The different index types:
- INDEX-DECIMAL
- INDEX-LEXICAL
- INDEX-QGRAM
With some optional specifiers that can be added / ored in:
- INDEX-KEEP — keep the index if it already exists
- INDEX-OPTIMIZE
Running the queries again, with indexes:
; indexes are persistent (with-cabinet params (create-index :hobbies INDEX-TOKEN) (create-index :age INDEX-DECIMAL)) ; try the queries again with the indexes in place (with-cabinet params (showrows [[:age ">=" 30]]) (showrows [[:hobbies "any-token" "soccer"]]))
Gets the following hint:
Query: [[:age >= 30]] Hint: using an index: ":age" asc (NUMGT/NUMGE) result set size: 1 leaving the natural order Results: {:gender F, :hobbies soccer tennis books, :name Melissa Swift, :age 33} Query: [[:hobbies any-token soccer]] Hint: using an index: ":hobbies" inverted (STROR) token occurrence: "soccer" 1 result set size: 1 leaving the natural order Results: {:gender F, :hobbies soccer tennis books, :name Melissa Swift, :age 33}
Optional Search Parameters
You can further control what’s fetched by using a number of optional specifiers in the query:
- :limit nnn — limits the number of rows returned
- :skip nnn — skips the first nnn rows
- :sort fieldname — sorts by the given field
- :order val — the specific ordering, one of SORT-NUM-ASC, SORT-NUM-DESC, SORT-TEXT-ASC, or SORT-TEXT-DESC
For example:
(with-cabinet params (with-query-results row [] (println (:name row)))) John Doe Melissa Swift Tom Swift Harry Potter (with-cabinet params (with-query-results row [[:sort :name]] (println (:name row)))) Harry Potter John Doe Melissa Swift Tom Swift (with-cabinet params (with-query-results row [[:sort :name] [:order SORT-TEXT-DESC]] (println (:name row)))) Tom Swift Melissa Swift John Doe Harry Potter (with-cabinet params (with-query-results row [[:sort :name] [:order SORT-TEXT-DESC] [:limit 1]] (println (:name row)))) Tom Swift
Lower Level
Depending on your application, it might not be convenient to have to bracket everything with with-cabinet, since that means an open and close of the cabinet. You can also use the lower level open-cabinet and close-cabinet calls, along with the “with” statement. This is also an easier way to use it at the command line. For example:
(def test-database (open-cabinet { :filename "test-open.tokyo" :mode (+ OWRITER OCREAT) })) (with test-database (put-value "1" "one")) (with test-database (get-value "1")) (with test-database (print (primary-keys))) (close-cabinet test-database)
Miscellaneous
Use (primary-keys) to return a lazy list of primary keys.

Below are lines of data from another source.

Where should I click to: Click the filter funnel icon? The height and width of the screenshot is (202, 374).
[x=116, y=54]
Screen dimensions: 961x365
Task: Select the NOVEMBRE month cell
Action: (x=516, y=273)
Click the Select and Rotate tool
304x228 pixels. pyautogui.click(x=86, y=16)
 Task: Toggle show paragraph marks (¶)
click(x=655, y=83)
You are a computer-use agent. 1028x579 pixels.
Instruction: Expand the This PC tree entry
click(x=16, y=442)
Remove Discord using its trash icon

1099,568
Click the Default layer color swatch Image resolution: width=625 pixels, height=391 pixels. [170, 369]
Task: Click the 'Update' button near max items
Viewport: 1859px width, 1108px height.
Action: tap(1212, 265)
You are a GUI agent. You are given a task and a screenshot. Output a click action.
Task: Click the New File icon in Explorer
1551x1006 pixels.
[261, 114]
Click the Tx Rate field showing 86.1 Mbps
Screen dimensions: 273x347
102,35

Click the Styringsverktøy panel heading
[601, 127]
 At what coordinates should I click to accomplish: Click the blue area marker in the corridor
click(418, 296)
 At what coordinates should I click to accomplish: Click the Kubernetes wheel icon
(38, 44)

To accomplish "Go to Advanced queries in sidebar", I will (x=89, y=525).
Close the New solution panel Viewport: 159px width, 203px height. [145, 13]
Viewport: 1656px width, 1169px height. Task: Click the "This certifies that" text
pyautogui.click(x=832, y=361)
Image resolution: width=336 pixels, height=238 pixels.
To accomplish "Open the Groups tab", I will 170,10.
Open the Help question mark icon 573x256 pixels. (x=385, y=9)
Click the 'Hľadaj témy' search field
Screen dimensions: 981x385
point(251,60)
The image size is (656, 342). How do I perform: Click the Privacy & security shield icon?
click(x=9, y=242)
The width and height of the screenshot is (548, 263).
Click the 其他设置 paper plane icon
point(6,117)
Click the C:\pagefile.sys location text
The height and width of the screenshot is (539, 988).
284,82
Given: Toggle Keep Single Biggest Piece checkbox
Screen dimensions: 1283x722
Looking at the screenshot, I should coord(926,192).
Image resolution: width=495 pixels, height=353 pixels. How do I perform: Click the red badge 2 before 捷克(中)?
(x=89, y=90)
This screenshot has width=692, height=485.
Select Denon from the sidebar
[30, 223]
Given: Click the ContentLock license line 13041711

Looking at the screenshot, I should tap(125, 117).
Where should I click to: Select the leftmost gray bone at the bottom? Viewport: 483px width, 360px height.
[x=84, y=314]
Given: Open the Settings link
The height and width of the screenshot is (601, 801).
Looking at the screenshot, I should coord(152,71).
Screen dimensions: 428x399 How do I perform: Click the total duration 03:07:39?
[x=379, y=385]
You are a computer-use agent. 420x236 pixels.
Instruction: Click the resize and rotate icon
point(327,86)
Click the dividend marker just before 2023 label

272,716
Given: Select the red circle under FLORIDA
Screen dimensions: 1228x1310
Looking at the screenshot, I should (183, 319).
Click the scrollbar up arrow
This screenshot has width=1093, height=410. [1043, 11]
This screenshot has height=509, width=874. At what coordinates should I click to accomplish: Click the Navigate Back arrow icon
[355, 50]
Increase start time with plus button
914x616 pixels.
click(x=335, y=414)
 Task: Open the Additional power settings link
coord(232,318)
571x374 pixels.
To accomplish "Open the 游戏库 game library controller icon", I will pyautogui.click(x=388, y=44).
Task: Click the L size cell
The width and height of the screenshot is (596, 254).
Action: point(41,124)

(with-cabinet { :filename "test.tokyo" :mode (+ OWRITER OCREATE) :type :table } (print (primary-keys)))
Does this work with remote (tyrant) databases?
Can you do full-text search with Dystopia using this library?
Cool stuff, btw.
@cmdrbatguano: Tokyo Tyrant is a different protocol. I’ve been playing around with a wrapper that maps Tokyo Tyrant to Clojure — will post that on github sooner or later.
Good job.
I recently integrated Tokyo Tyrant into a Clojure project.
What worked for me:
in-memory hash db (master) that replicates to multiple slaves on multiply physical devices.
The master is used for writes, and the slaves have read requests load balanced between them.
On top of this I have a clustered cache system that keeps in sync with writes and handles a good % of reads to offload the slaves even more.